### Instructions for the task
Only the number is requested. Tally the lines of the data that hold the string "height".

### Collection entries
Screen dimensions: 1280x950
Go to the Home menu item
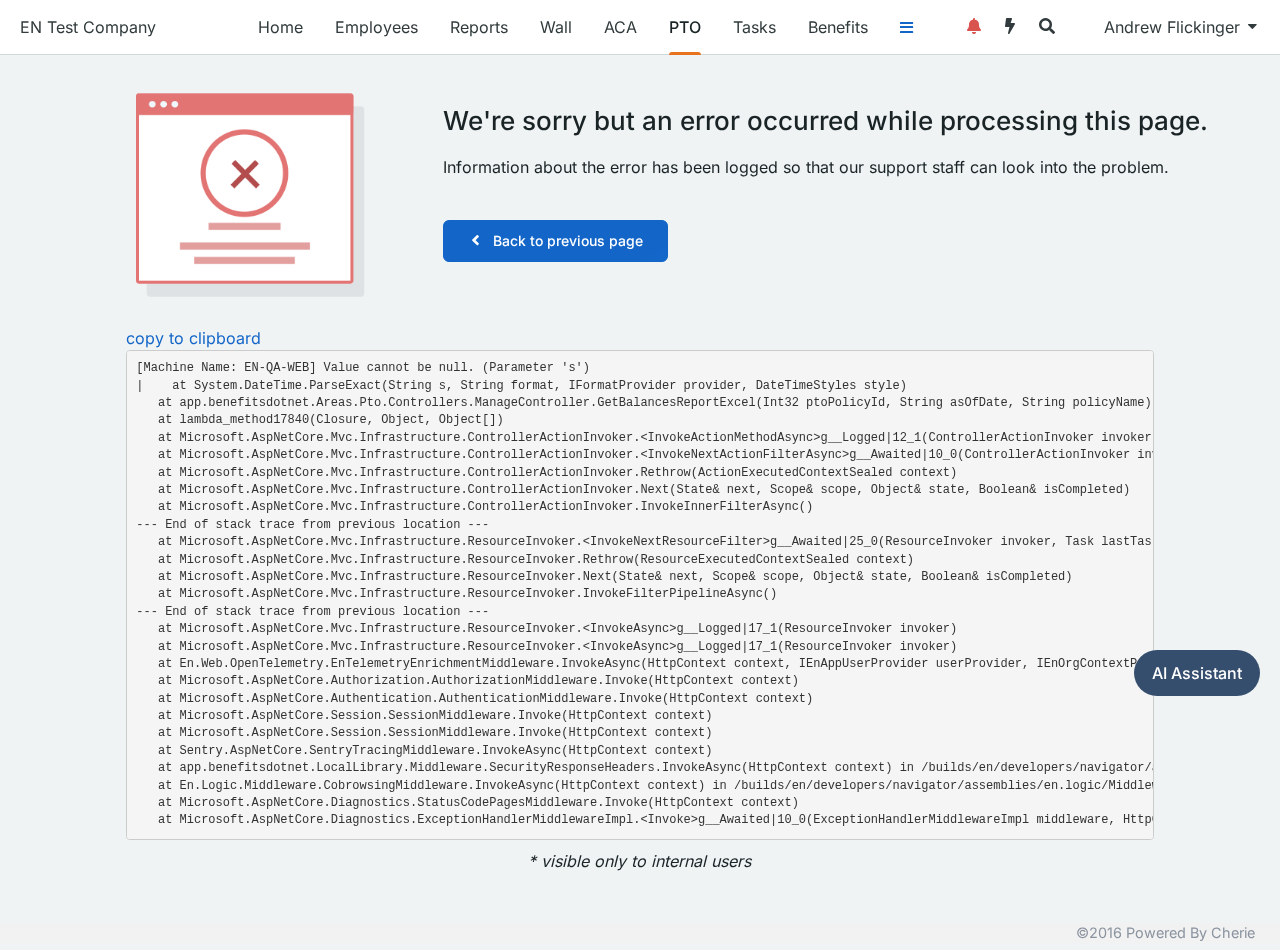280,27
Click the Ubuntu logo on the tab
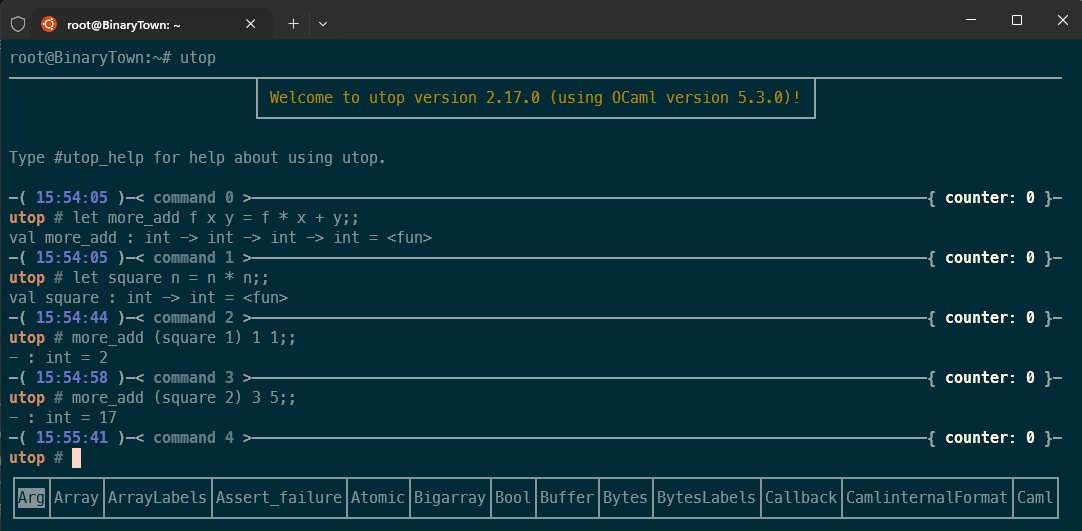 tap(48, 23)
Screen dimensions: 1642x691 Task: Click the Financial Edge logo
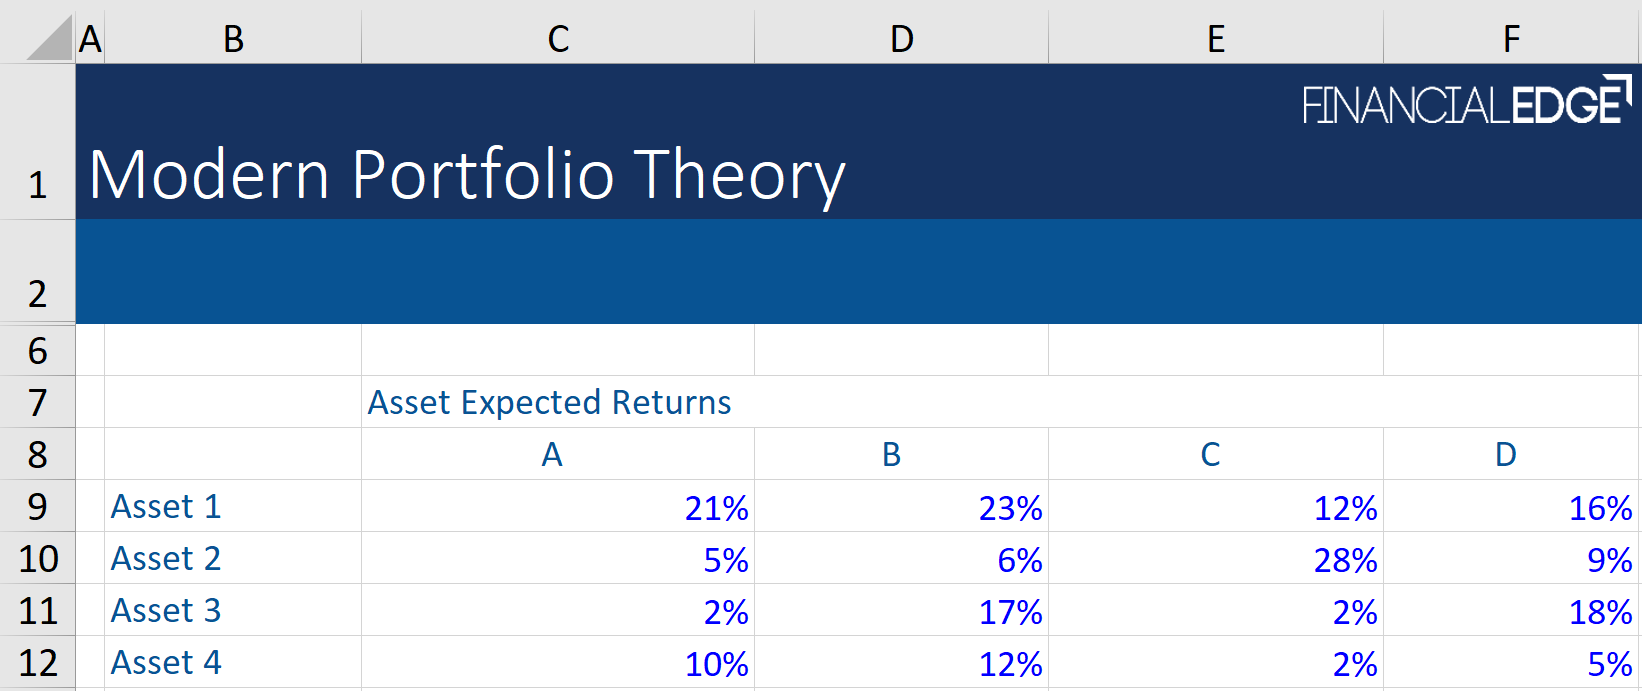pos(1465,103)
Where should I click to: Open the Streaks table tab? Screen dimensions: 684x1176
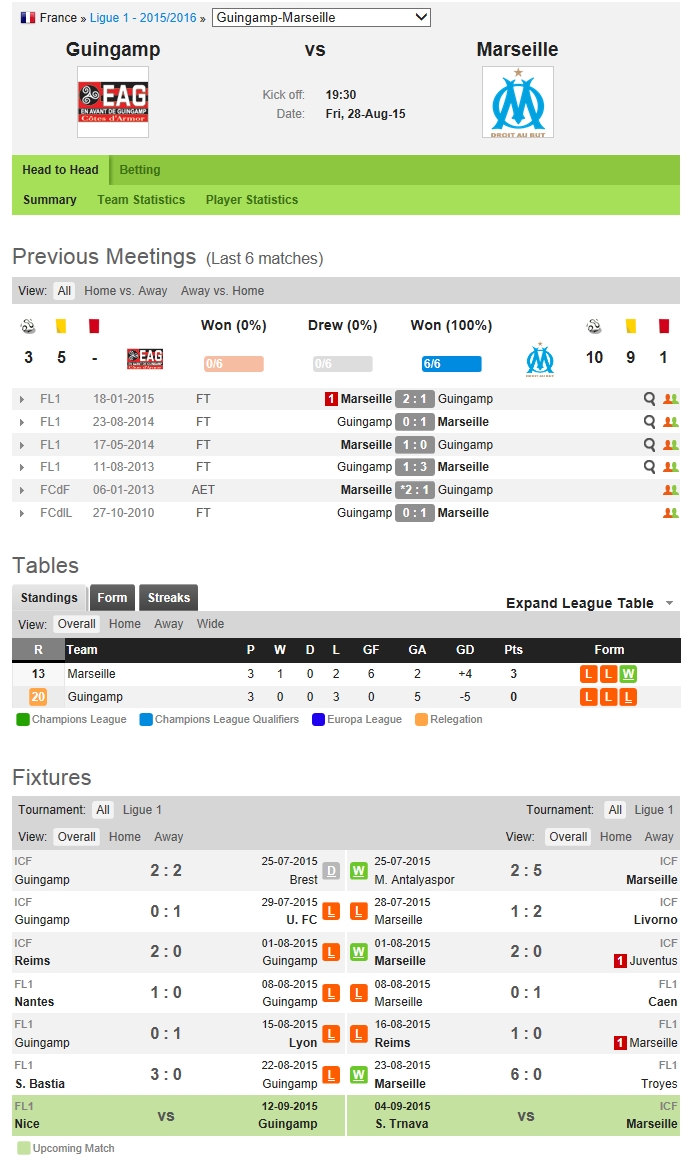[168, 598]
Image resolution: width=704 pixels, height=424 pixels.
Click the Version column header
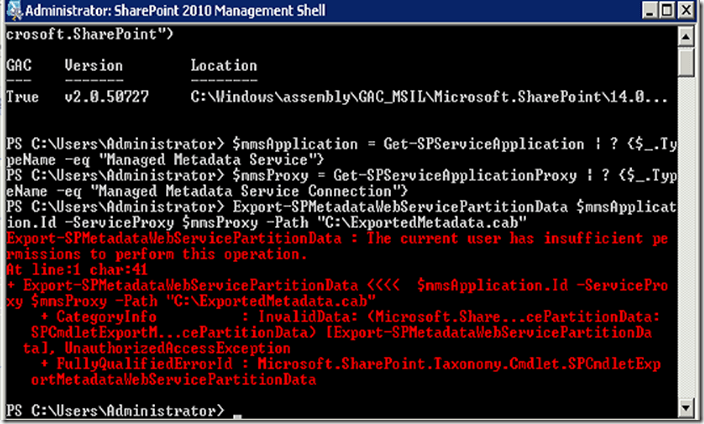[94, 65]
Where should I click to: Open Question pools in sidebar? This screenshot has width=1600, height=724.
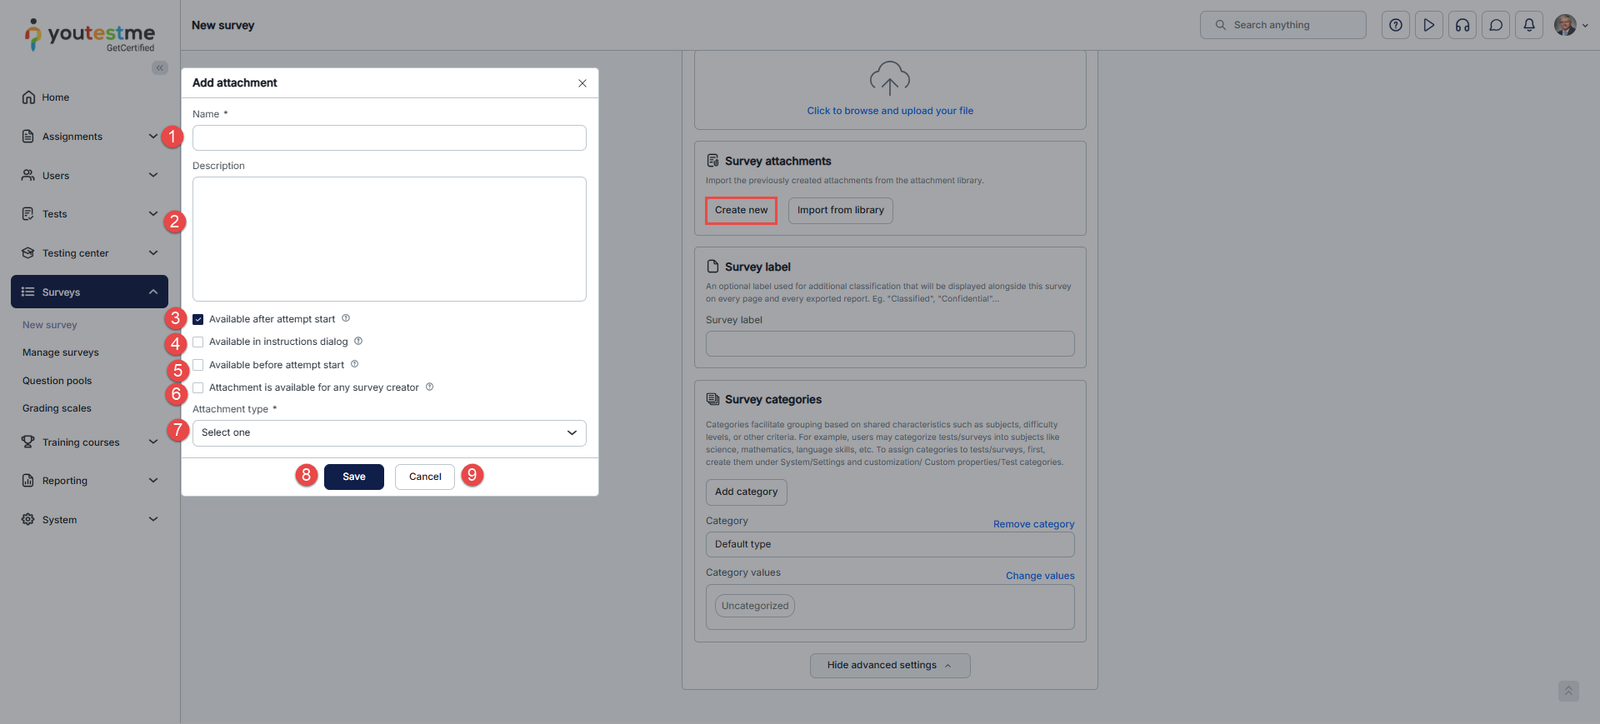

### Answer
2